Get out the microscope, because we’re going through this poem line-by-line.
Lines 11-14
At fifteen I stopped scowling,
I desired my dust to be mingled with yours
Forever and forever, and forever.
Why should I climb the look out?
- Now that the couple has been married a year, the speaker has become a little more comfortable with this whole marriage business.
- She stopped scowling, which is like angry frowning. Given this point, we can go back to stanza 2 and re-evaluate. Maybe she really was ignoring her husband because she was unhappy to be married to him.
- Now, though, she's so comfortable that she proclaims her love for her husband in a pretty dramatic way.
- Think of the mingling dust as a figurative way to describe the wife's commitment to her husband.
- Like a lot of figurative language, the exact meaning here is open to interpretation. It can be taken as literal: that, when they die and are cremated, their remains be mixed together so they stay together after death ("Forever and forever, and forever").

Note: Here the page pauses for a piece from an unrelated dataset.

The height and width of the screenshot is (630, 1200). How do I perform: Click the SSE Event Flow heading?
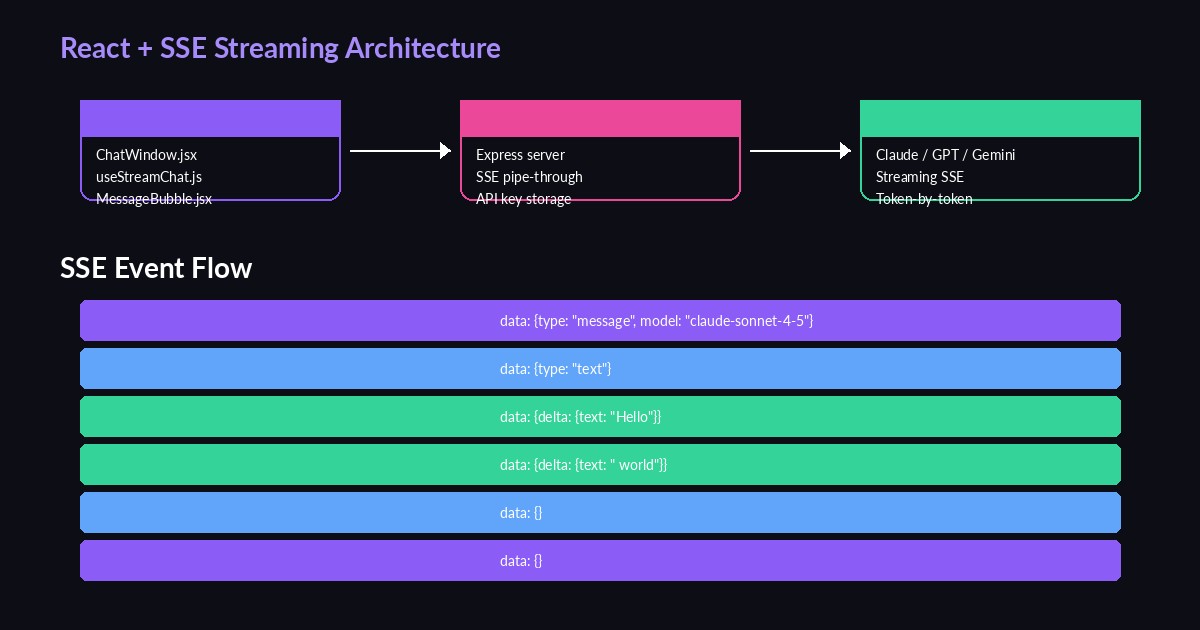pos(156,268)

- The second is more of a metaphor: that the two bodies, made of the stuff of the earth, should become intertwined through sex. And, like all great promises of romantic love, this one will go on without end!
- Then the tone starts to shift towards what the speaker is really getting at…
- She asks her husband why she should climb to a "look out" (a.k.a. a high point to see people coming from far away) to wait for him to return.
- But don't read this question at face value. Maybe she asks this because she's trying to emphasize how this year of their relationship wasn't complicated by the problems that all long-distance relationships have. She didn't have to climb the look out, because her husband was always around. Aww.